Render the entries from the line with "This screenshot has height=1512, width=2408." to the line with "(x=1725, y=775)" as a two-column CSV with the header instruction,location, one row per entry, each value in a single quoted field with line breaks replaced by spaces. Leave the pictures out.
>> start TASK MATERIAL
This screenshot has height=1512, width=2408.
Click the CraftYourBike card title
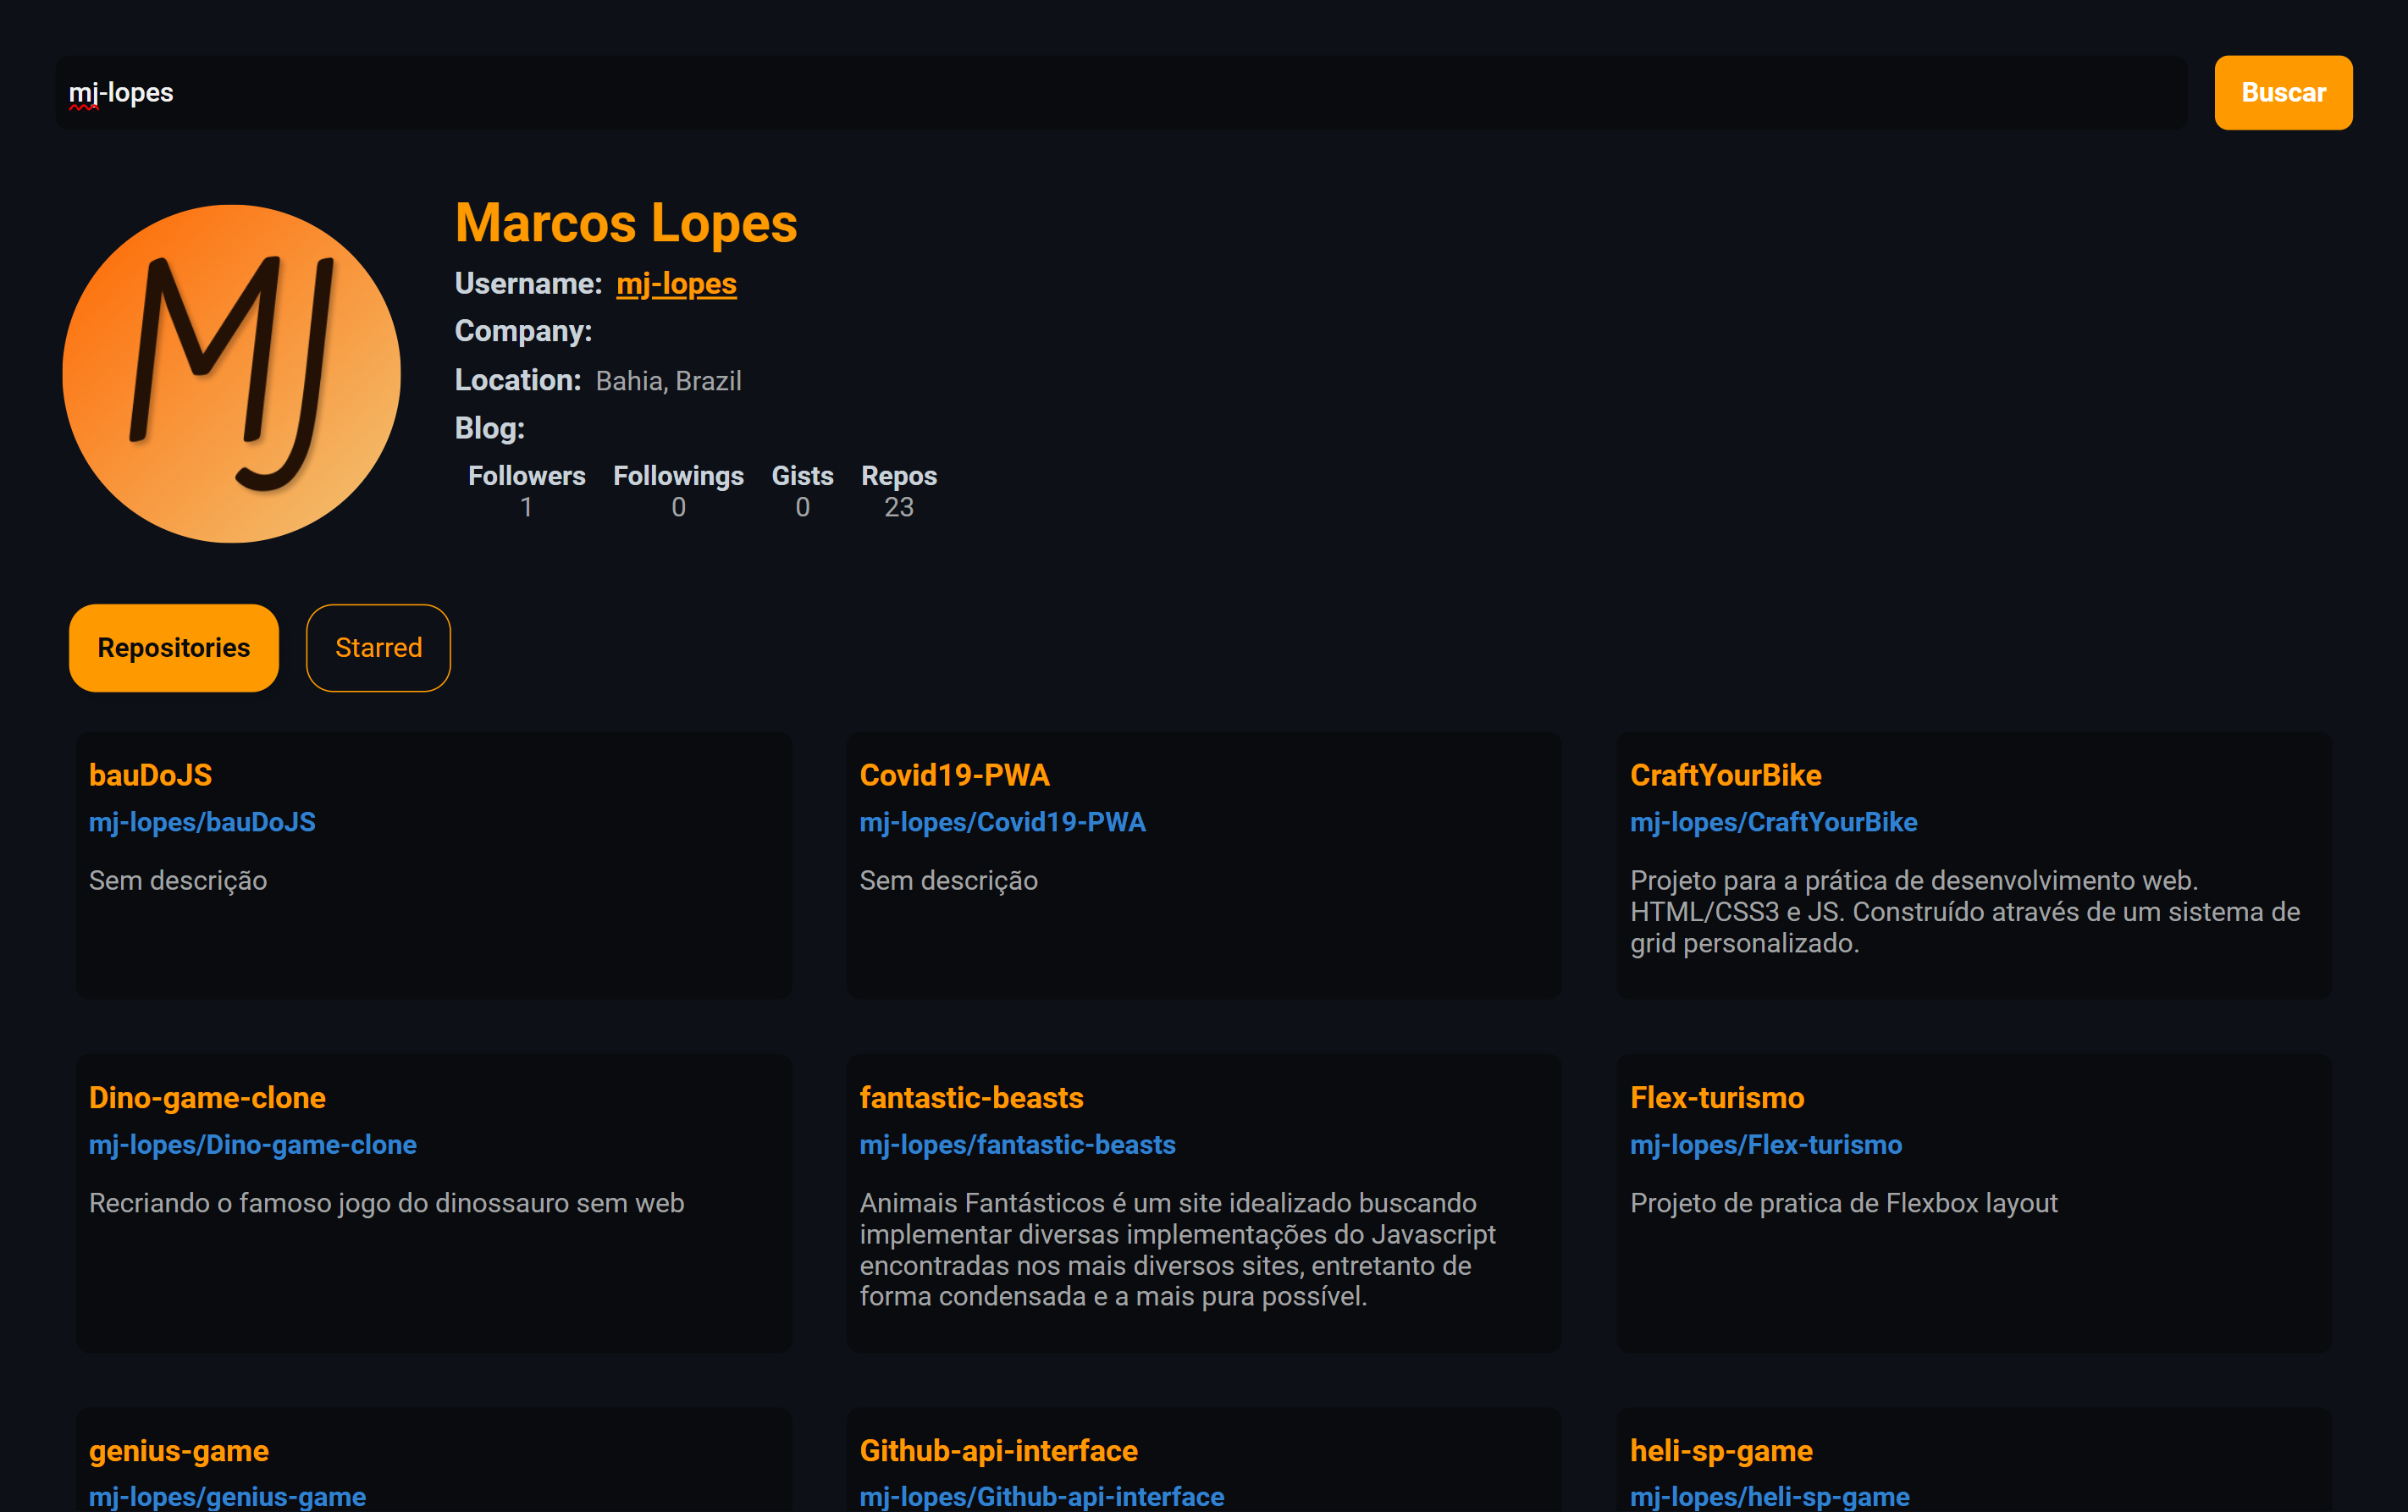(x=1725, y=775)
>> end TASK MATERIAL
>> start TASK MATERIAL
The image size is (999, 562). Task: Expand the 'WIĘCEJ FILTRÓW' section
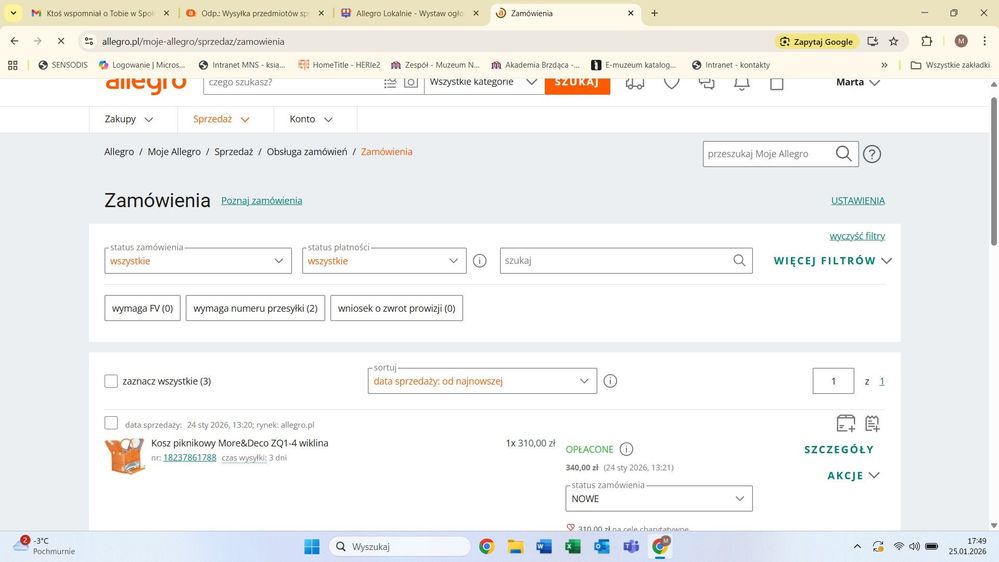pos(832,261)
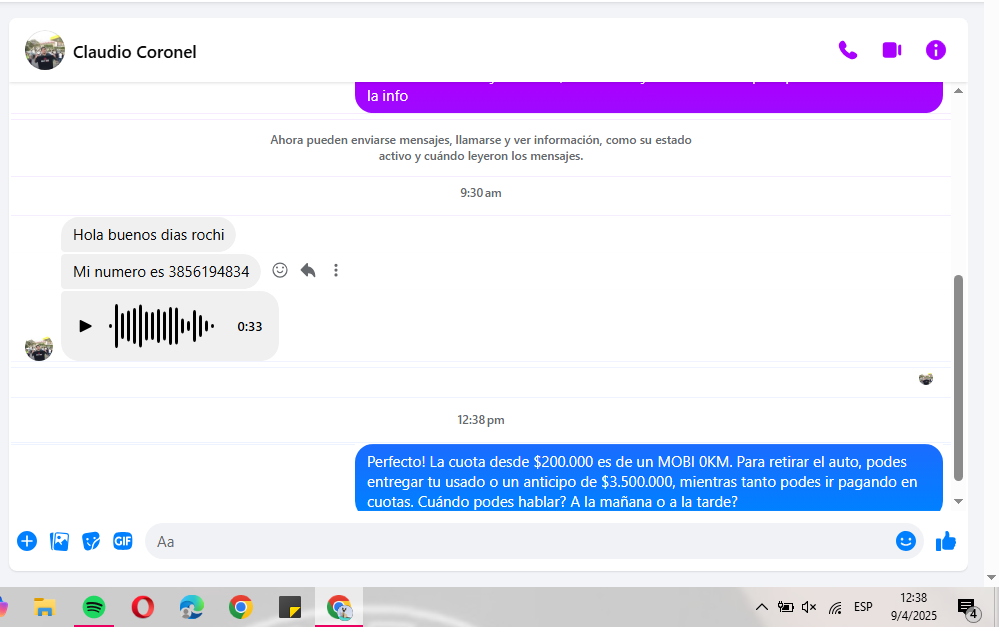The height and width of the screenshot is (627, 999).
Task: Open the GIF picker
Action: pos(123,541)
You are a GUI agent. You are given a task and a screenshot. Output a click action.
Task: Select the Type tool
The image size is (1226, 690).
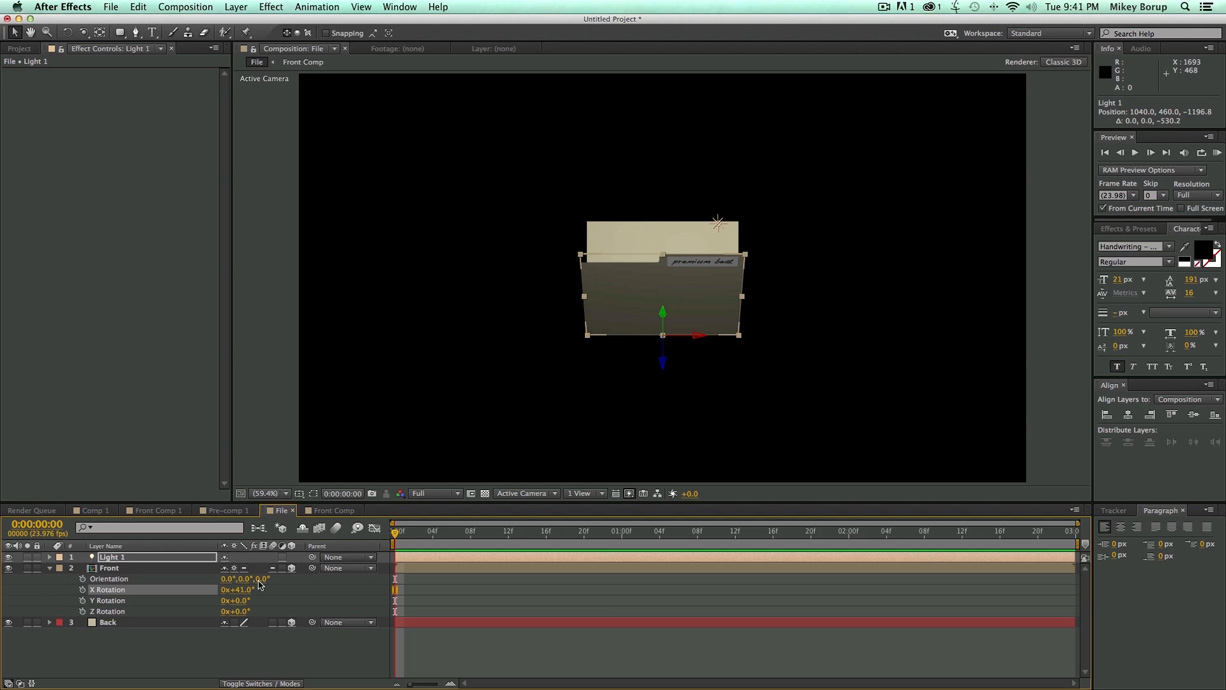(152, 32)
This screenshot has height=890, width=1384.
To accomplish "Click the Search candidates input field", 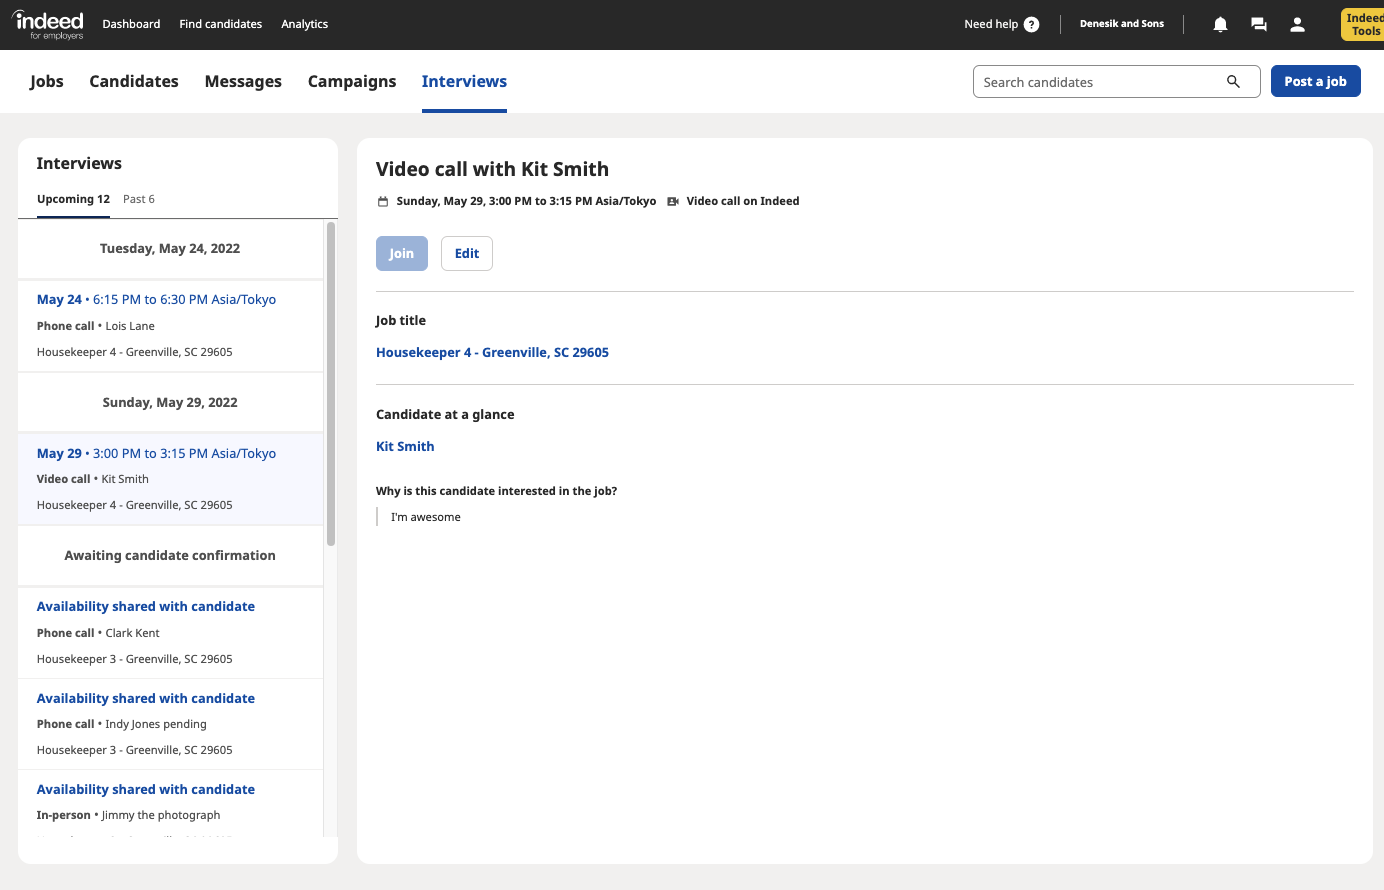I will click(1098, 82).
>> end TASK MATERIAL
>> start TASK MATERIAL
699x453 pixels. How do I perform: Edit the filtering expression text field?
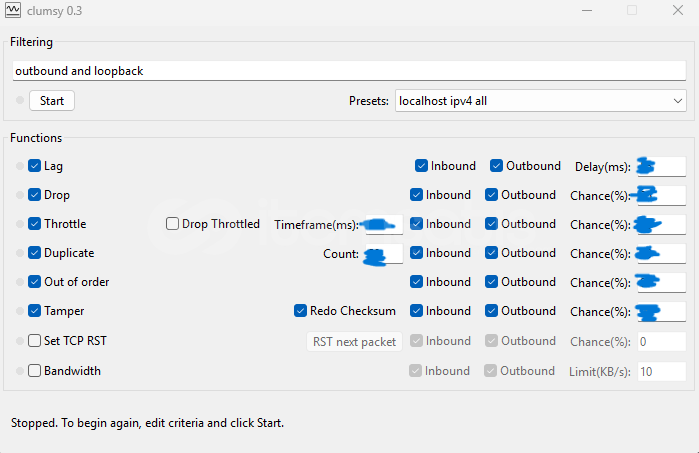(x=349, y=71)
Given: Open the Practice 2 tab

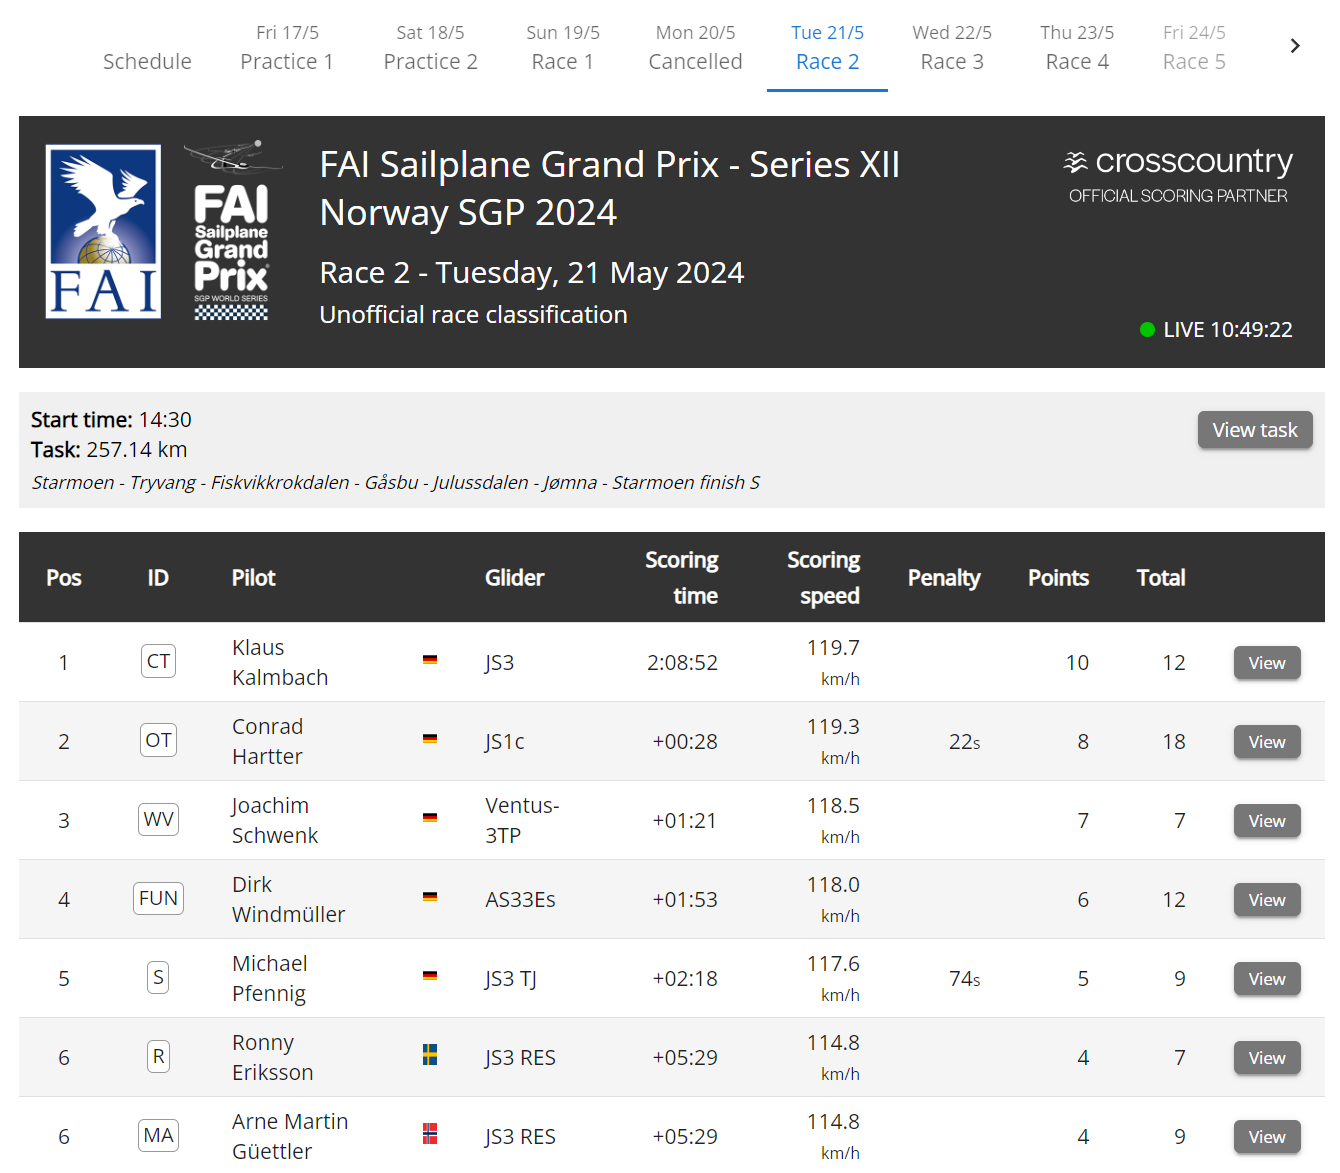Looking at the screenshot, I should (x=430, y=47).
>> end TASK MATERIAL
• [RESPONSE FOR THIS EXERCISE]:
instruction,location
"This screenshot has height=1512, width=2408. Click the CraftYourBike card title","(x=1725, y=775)"